Re: [PATCH] tracing/user_events: align uaddr on unsigned long alignment

From: Clément Léger
Date: Mon Sep 25 2023 - 14:22:18 EST




On 25/09/2023 20:04, Clément Léger wrote:
>
>
> On 25/09/2023 18:04, Beau Belgrave wrote:
>> On Mon, Sep 25, 2023 at 09:53:16AM +0200, Clément Léger wrote:
>>>
>>>
>>> On 22/09/2023 21:22, Beau Belgrave wrote:
>>>> On Tue, Sep 19, 2023 at 02:59:12PM +0200, Clément Léger wrote:
>>>>>
>>>>>
>>>>> On 14/09/2023 19:29, Steven Rostedt wrote:
>>>>>> On Thu, 14 Sep 2023 13:17:00 -0400
>>>>>> Steven Rostedt <rostedt@xxxxxxxxxxx> wrote:
>>>>>>
>>>>>>> Now lets look at big endian layout:
>>>>>>>
>>>>>>> uaddr = 0xbeef0004
>>>>>>> enabler = 1;
>>>>>>>
>>>>>>> memory at 0xbeef0000: 00 00 00 00 00 00 00 02
>>>>>>> ^
>>>>>>> addr: 0xbeef0004
>>>>>>>
>>>>>>> (enabler is set )
>>>>>>>
>>>>>>> bitoffset = uaddr & (sizeof(unsigned long) - 1); bitoffset = 4
>>>>>>> bit_offset *= 8; bitoffset = 32
>>>>>>> uaddr &= ~(sizeof(unsigned long) - 1); uaddr = 0xbeef0000
>>>>>>>
>>>>>>> ptr = kaddr + (uaddr & ~PAGE_MASK);
>>>>>>>
>>>>>>> clear_bit(1 + 32, ptr);
>>>>>>>
>>>>>>> memory at 0xbeef0000: 00 00 00 00 00 00 00 02
>>>>>>> ^
>>>>>>> bit 33 of 0xbeef0000
>>>>>>>
>>>>>>> I don't think that's what you expected!
>>>>>>
>>>>>> I believe the above can be fixed with:
>>>>>>
>>>>>> bit_offset = uaddr & (sizeof(unsigned long) - 1);
>>>>>> if (bit_offset) {
>>>>>> #ifdef CONFIG_CPU_BIG_ENDIAN
>>>>>> bit_offest = 0;
>>>>>> #else
>>>>>> bit_offset *= BITS_PER_BYTE;
>>>>>> #endif
>>>>>> uaddr &= ~(sizeof(unsigned long) - 1);
>>>>>> }
>>>>>>
>>>>>> -- Steve
>>>>>
>>>>>
>>>>> Actually, after looking more in depth at that, it seems like there are
>>>>> actually 2 problems that can happen.
>>>>>
>>>>> First one is atomic access misalignment due to enable_size == 4 and
>>>>> uaddr not being aligned on a (long) boundary on 64 bits architecture.

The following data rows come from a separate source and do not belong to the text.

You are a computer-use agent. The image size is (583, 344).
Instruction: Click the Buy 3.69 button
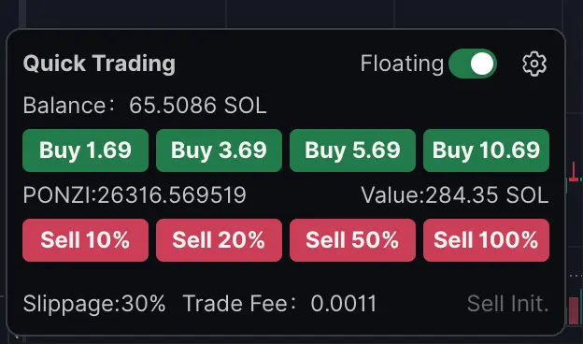tap(219, 151)
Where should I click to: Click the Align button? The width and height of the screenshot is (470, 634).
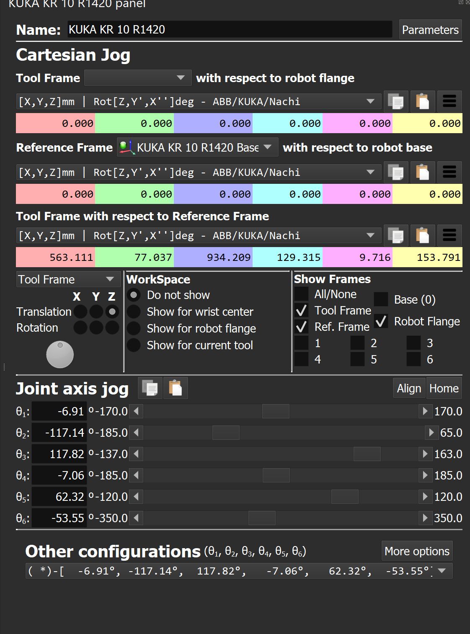click(409, 388)
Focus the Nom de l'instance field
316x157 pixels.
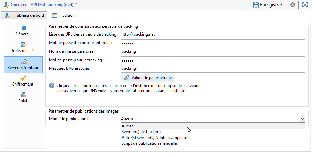[x=212, y=51]
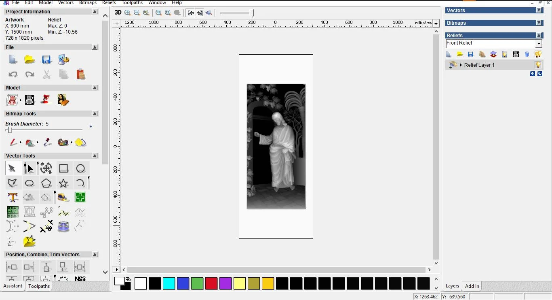Click the green cross icon in Vector Tools

pyautogui.click(x=80, y=198)
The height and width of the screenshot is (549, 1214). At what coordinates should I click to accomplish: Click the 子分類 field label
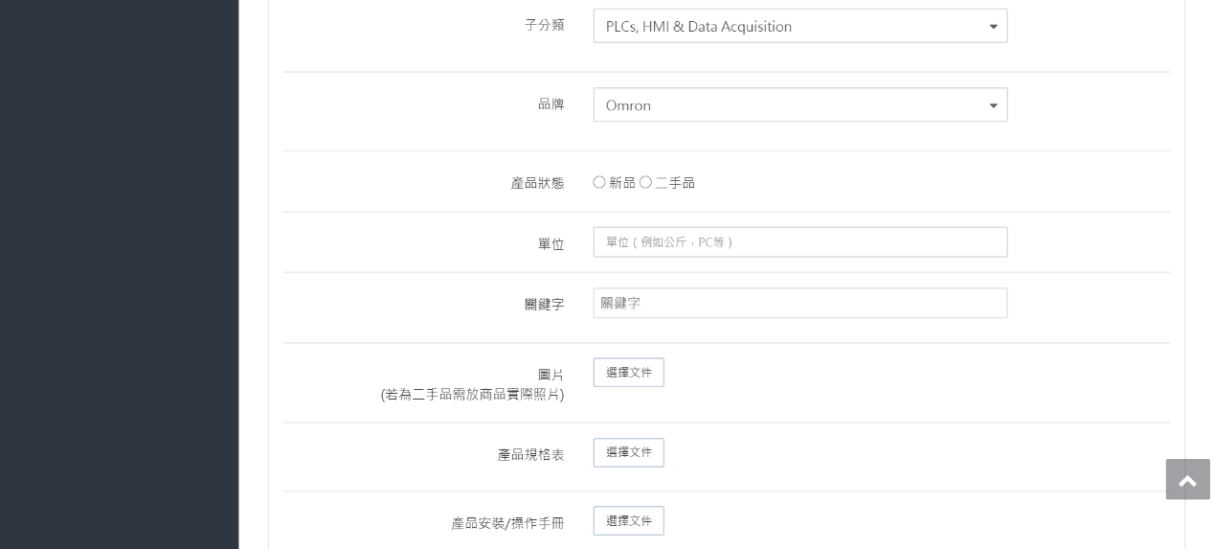click(544, 26)
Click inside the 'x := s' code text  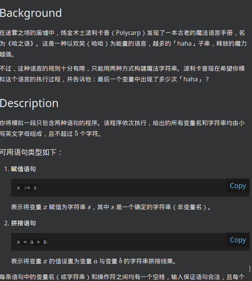point(27,188)
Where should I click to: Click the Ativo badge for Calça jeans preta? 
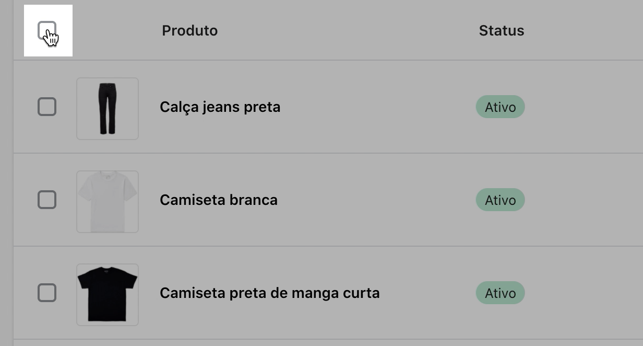[500, 107]
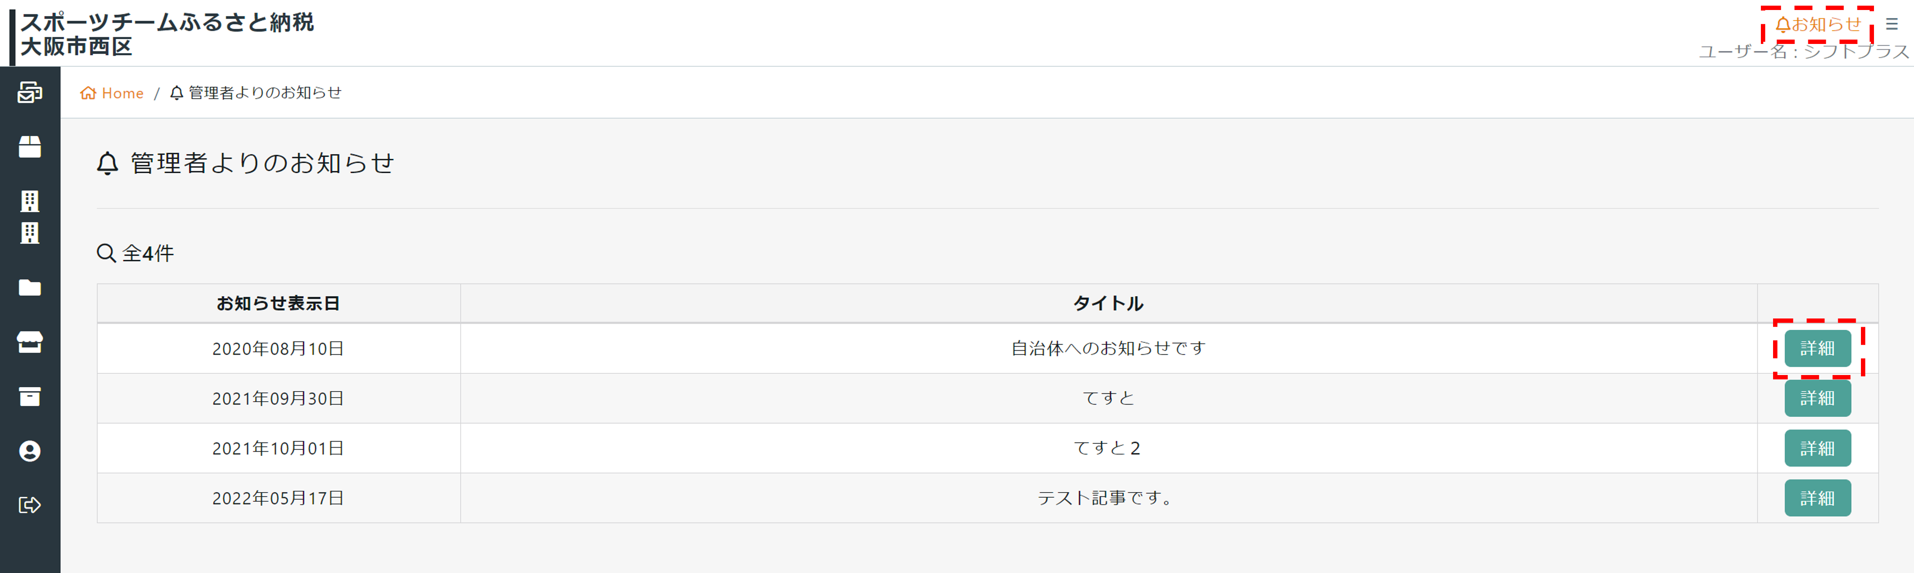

>>>>> This can generate misaligned exceptions on various architectures. This
>>>>> can be fixed in a more general way according to Masami snippet.
>>>>>
>>>>> Second one that I can see is on 64 bits, big endian architectures with
>>>>> enable_size == 4. In that case, the bit provided by the userspace won't
>>>>> be correctly set since this code kind of assume that the atomic are done
>>>>> on 32bits value. Since the kernel assume long sized atomic operation, on
>>>>> big endian 64 bits architecture, the updated bit will actually be in the
>>>>> next 32 bits word.
>>>>>
>>>>> Can someone confirm my understanding ?
>>>>>
>>>>
>>>> I have a ppc 64bit BE VM I've been validating this on. If we do the
>>>> shifting within user_events (vs a generic set_bit_aligned approach)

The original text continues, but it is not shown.